◆ CONSIGNES ◆
[1] Réécrivez en liste numérotée les lignes des entrées, du début des entrées jusqu'à la ligne qui contient « (x=98, y=236) » incluse, sans les lignes vides.
[2] Prolongez le texte sur la pensée décoloniale et l'islam à la suite de sa dernière phrase.

En France, la majorité des musulmans ne sait pas qu’il y a en leur sein des hommes et des femmes se revendiquant décoloniaux. Alors pour ceux qui auraient raté un ou plusieurs épisodes, un décolonial c’est quelqu’un qui adhère à l’idée que chaque peuple est libre de disposer de lui-même, ce qui suppose que les impérialismes, tous les impérialismes, soient un poison pour les cultures humaines.

Jusque-là, on peut dire qu’il y a en chacun de nous un décolonial. Mais nous constatons qu’il y a, en Occident, une posture décoloniale qui se trouve à l’intersection d’autres combats sociétaux n’ayant pas de lien entre eux et que certains idéologues vont tenter de forcer leur convergence, quitte à se retrouver dans d’insolubles contradictions ; et en ce sens, ils sont semblables à cet enfant qui essaie obstinément de mettre un carré dans un rond.

Personne ne parle de nulle part, chacun d’entre nous étant pétri par une multitude d’influences. Les décoloniaux ne font pas exception. Je rappelle, encore, que les théologiens musulmans d’Occident doivent être sensibles aux idées de notre temps, sans discrimination aucune, tout en ayant un critérium qui leur permet de distinguer les errances de la juste compréhension.

Les hommes du Seigneur (Rabbanyounes) de l’Islam trahissent le Coran et l’enseignement du Prophète (ç) s’ils ne vont pas à l’assaut des courants de pensée, alors que l’on sait depuis toujours que ce sont les idées qui gouvernent le monde. Auquel cas, ce verset s’appliquera à eux de manière implacable :

« Ô Seigneur pourquoi me ressuscites-Tu aveugle alors que je voyais sur terre ? ».

Rappelons néanmoins, que si penser est à la portée de tous, pour autant, cela ne va pas de soi, car cela demande un réel effort personnel, surtout si nous voulons penser sincèrement et en dehors de la pression du collectif.

Les décoloniaux ont une « qibla » mentale (un sens unique) : les rapports sociaux et les forces qui les sous-tendent. Hors des rapports sociaux, il n’y a point de salut. La question de la doctrine (le Vrai), de la morale (le Bien) et de l’esthétique (la beauté qui se surajoute à la foi) leur échappent ou pour le dire autrement, la pensée décoloniale ne possède pas de métaphysique. La métaphysique, et le musulman avec, affirment que l’homme ne peut s’enfermer dans l’expérience donnée, ils s’opposent absolument à l’empirisme et au matérialisme.

Certains décoloniaux français et musulmans se retrouvent étrangement dans la lignée de Sartre, qui est un de leurs maîtres (parfois malgré eux), en s’enfermant dans un empirisme radical alors que dans la perspective islamique l’expérience est insuffisante. Pour Sartre, l’être est un néant, une notion abstraite, forgée par la pensée théologique pour permettre une permanence et donc un salut après la mort.

◆ DONNÉES ENREGISTRÉES ◆
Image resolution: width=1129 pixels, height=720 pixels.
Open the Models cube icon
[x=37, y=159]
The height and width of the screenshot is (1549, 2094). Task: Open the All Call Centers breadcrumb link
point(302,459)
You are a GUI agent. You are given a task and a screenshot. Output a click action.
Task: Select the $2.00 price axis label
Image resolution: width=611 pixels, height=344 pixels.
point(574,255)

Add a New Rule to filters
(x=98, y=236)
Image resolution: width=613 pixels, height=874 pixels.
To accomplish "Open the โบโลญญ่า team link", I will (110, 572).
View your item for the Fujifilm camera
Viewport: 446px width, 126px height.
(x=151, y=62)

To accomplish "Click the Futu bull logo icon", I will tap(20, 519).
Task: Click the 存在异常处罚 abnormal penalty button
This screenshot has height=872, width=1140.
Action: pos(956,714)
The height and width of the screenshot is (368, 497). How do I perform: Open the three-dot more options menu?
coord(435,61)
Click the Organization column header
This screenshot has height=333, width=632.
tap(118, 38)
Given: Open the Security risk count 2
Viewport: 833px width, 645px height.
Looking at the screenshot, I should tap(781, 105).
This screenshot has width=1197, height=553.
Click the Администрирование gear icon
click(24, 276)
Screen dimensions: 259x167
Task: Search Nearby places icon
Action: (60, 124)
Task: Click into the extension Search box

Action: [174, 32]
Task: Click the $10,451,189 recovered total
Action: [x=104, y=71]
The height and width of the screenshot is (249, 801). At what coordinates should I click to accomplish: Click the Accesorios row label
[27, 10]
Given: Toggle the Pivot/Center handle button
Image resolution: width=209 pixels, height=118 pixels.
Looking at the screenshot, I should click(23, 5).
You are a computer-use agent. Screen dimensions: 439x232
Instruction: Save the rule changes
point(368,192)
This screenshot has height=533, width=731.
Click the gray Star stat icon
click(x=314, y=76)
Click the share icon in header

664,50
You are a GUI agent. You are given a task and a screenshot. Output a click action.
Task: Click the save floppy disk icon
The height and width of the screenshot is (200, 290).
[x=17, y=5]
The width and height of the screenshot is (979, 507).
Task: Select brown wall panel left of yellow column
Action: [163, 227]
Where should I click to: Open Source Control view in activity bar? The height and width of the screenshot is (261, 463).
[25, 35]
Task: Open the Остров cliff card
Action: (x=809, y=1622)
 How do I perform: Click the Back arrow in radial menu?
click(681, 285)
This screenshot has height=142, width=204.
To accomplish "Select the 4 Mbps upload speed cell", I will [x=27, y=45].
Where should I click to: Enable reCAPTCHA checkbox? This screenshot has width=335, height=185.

◆ RÉPONSES ◆
[1]
1. Image resolution: width=1129 pixels, height=720 pixels.
2. Open the Models cube icon
3. [x=37, y=159]
4. The height and width of the screenshot is (1549, 2094). Task: Open the All Call Centers breadcrumb link
5. point(302,459)
6. You are a GUI agent. You are given a task and a screenshot. Output a click action.
7. Task: Select the $2.00 price axis label
8. Image resolution: width=611 pixels, height=344 pixels.
9. point(574,255)
10. Add a New Rule to filters
11. (x=98, y=236)

[2]
Mais, nous avons le grand Mollah Sadra, complètement inconnu des sunnites (parce que Chiite) qui, avant Sartre déjà, avait dénoncé cette notion de l’être comme substance permanente et stable, pour lui préférer la notion d’acte d’être.

Ce charabia philosophique pour le commun des musulmans (mais pas que) semble lointain et ne pas le concerner. Fatale erreur ! Dit autrement, ce qu’a avancé Mollah Sadra qui, rappelons-le, se revendique comme disciple d’Ibn Arabi (sunnite), c’est l’affirmation que tu n’es pas homme tout le temps ni même musulman, mais que tu es plus ou moins homme et/ou plus ou moins musulman.

Ton humanité comme ton islamité tu dois aller la conquérir, c’est un combat de chaque instant ; au passage, l’imam te ment en te rassurant sur la permanence de ton islamité grâce à la gestuelle de tes cinq prières par jour. La validité de ta prière n’en fait pas sa valeur auprès de Dieu. Mais alors, comment aller à la conquête de mon humanité/islamité ?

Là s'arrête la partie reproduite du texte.